Hey great news Florida! In addition to having alligators, poisonous snakes and a huge population of chain smoking rednecks you will now have giant mosquitos – the size of quarters! Really!
Article here: http://www.medicalnewstoday.com/articles/257493.php
My favorite quote from this is:
"The bite really hurts, I can attest to that," Kaufman said. The pain has been described as being knived.
So this summer you will encounter mutant sized gangster bloodsuckers who knife you while you’re trying to enjoy a Jimmy Buffet-style margarita (not sure what a jimmy buffet-style margarita is; perhaps it has pot in it? Or sharks).

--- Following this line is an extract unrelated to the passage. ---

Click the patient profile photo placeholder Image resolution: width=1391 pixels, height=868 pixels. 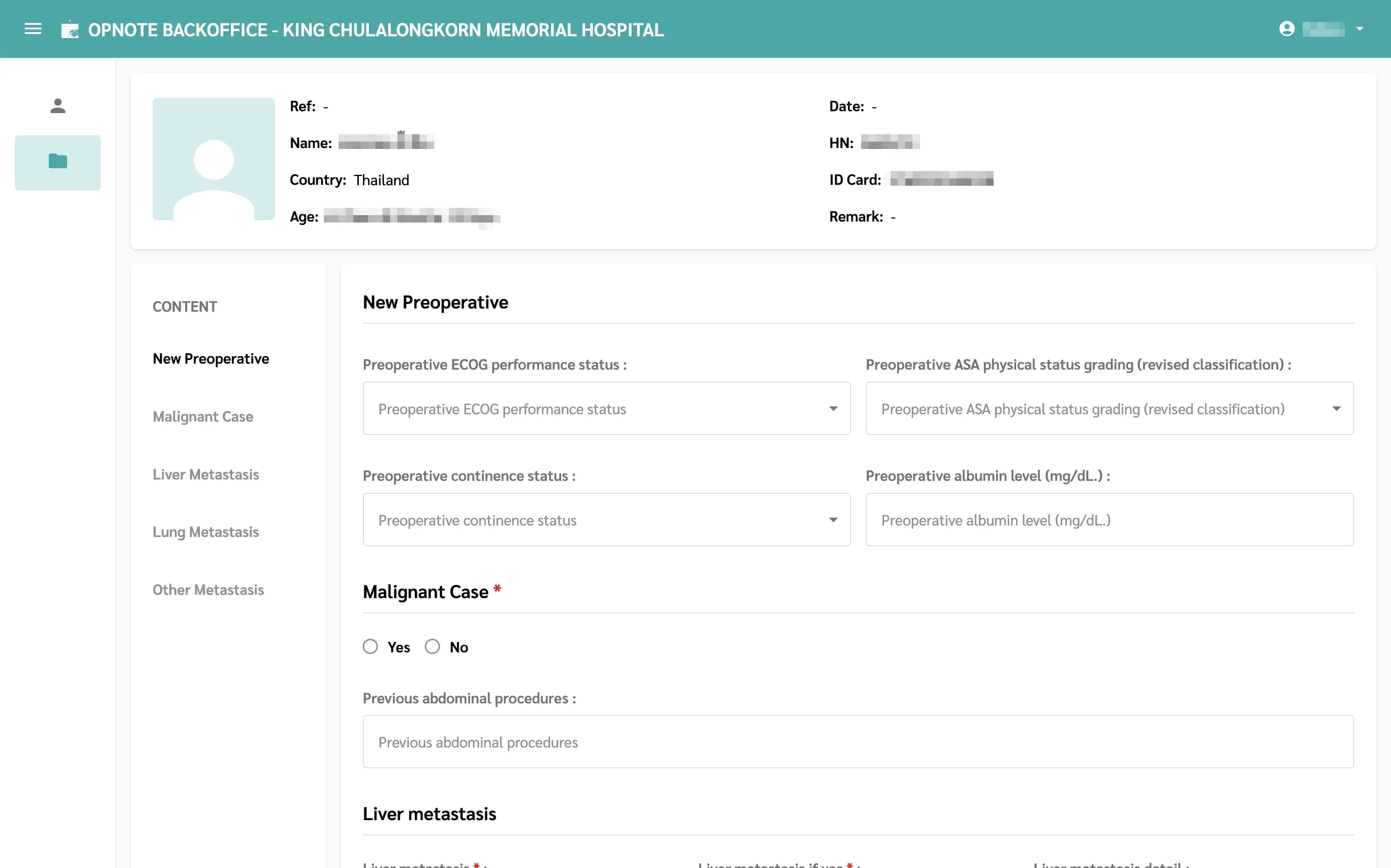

That lime looks suspicious.
But don’t worry! DEET will stop them! Oh wait, DEET won’t stop them because they are enormous and they carry knives. But DEET might give them cancer which means they’ll die eventually but not after stabbing you and your family as you attempt your traditional family beach badminton (by the way, why is “badminton” spelled that way but pronounced “bad mitton”?). And let’s face it – if they are this big and aggressive they are probably highly intelligent. They probably have already set up mutant mosquito cancer centers to cure DEET related tumors and so even cancer won’t stop them.
Never fear – Mother Cusser has a plan. We will spray the beaches with apple juice and sheep’s blood and we’ll fly in those killer bees from Texas and they can duke it out, because everyone knows sheep's blood and apple juice pretty much solve anything!
And this plan has also solved the problem of HIV. You're welcome.